= Directions for this task =
The data is to be retyped in full, exactly.
━━━━━ Records to use ━━━━━
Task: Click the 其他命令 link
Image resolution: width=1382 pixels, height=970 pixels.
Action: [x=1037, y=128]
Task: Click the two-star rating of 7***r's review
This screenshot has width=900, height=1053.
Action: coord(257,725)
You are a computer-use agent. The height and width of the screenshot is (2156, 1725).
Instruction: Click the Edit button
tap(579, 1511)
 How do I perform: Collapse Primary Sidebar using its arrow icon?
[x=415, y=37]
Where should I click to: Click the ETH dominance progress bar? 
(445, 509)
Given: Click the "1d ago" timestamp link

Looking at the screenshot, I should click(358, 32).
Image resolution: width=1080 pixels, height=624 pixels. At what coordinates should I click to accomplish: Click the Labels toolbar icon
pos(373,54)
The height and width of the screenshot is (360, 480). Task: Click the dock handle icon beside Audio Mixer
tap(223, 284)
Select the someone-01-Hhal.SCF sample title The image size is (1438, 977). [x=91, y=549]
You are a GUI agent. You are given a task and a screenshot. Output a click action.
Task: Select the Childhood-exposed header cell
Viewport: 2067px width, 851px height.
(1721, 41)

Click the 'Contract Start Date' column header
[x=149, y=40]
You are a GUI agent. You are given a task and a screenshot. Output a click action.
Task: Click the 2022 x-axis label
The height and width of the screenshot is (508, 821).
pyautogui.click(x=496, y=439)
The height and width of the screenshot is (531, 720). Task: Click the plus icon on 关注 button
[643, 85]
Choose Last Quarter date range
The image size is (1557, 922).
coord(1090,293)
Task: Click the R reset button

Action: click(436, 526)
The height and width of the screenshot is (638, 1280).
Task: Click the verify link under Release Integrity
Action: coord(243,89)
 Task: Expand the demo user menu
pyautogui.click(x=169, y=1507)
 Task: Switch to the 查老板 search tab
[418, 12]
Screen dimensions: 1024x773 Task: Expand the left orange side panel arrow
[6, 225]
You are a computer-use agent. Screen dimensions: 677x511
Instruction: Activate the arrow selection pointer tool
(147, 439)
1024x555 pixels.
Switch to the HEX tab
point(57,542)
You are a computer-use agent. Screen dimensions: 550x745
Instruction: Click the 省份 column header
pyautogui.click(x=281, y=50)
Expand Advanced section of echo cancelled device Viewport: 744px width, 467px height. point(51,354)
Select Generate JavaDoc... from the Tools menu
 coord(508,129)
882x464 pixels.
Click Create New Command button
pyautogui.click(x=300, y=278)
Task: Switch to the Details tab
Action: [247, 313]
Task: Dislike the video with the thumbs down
━━━━━
= Exercise answer =
Task: Click the 其他命令 link
Image resolution: width=1382 pixels, height=970 pixels.
Action: [x=1037, y=128]
Task: Click the two-star rating of 7***r's review
This screenshot has width=900, height=1053.
Action: coord(257,725)
You are a computer-use agent. The height and width of the screenshot is (2156, 1725).
Instruction: Click the Edit button
tap(579, 1511)
 How do I perform: Collapse Primary Sidebar using its arrow icon?
[x=415, y=37]
Where should I click to: Click the ETH dominance progress bar? 
(445, 509)
Given: Click the "1d ago" timestamp link

Looking at the screenshot, I should click(358, 32).
Image resolution: width=1080 pixels, height=624 pixels. At what coordinates should I click to accomplish: Click the Labels toolbar icon
pos(373,54)
The height and width of the screenshot is (360, 480). Task: Click the dock handle icon beside Audio Mixer
tap(223, 284)
Select the someone-01-Hhal.SCF sample title The image size is (1438, 977). [x=91, y=549]
You are a GUI agent. You are given a task and a screenshot. Output a click action.
Task: Select the Childhood-exposed header cell
Viewport: 2067px width, 851px height.
(1721, 41)

Click the 'Contract Start Date' column header
[x=149, y=40]
You are a GUI agent. You are given a task and a screenshot. Output a click action.
Task: Click the 2022 x-axis label
The height and width of the screenshot is (508, 821).
pyautogui.click(x=496, y=439)
The height and width of the screenshot is (531, 720). Task: Click the plus icon on 关注 button
[643, 85]
Choose Last Quarter date range
The image size is (1557, 922).
coord(1090,293)
Task: Click the R reset button

Action: click(436, 526)
The height and width of the screenshot is (638, 1280).
Task: Click the verify link under Release Integrity
Action: coord(243,89)
 Task: Expand the demo user menu
pyautogui.click(x=169, y=1507)
 Task: Switch to the 查老板 search tab
[418, 12]
Screen dimensions: 1024x773 Task: Expand the left orange side panel arrow
[6, 225]
You are a computer-use agent. Screen dimensions: 677x511
Instruction: Activate the arrow selection pointer tool
(147, 439)
1024x555 pixels.
Switch to the HEX tab
point(57,542)
You are a computer-use agent. Screen dimensions: 550x745
Instruction: Click the 省份 column header
pyautogui.click(x=281, y=50)
Expand Advanced section of echo cancelled device Viewport: 744px width, 467px height. point(51,354)
Select Generate JavaDoc... from the Tools menu
 coord(508,129)
882x464 pixels.
Click Create New Command button
pyautogui.click(x=300, y=278)
Task: Switch to the Details tab
Action: [247, 313]
Task: Dislike the video with the thumbs down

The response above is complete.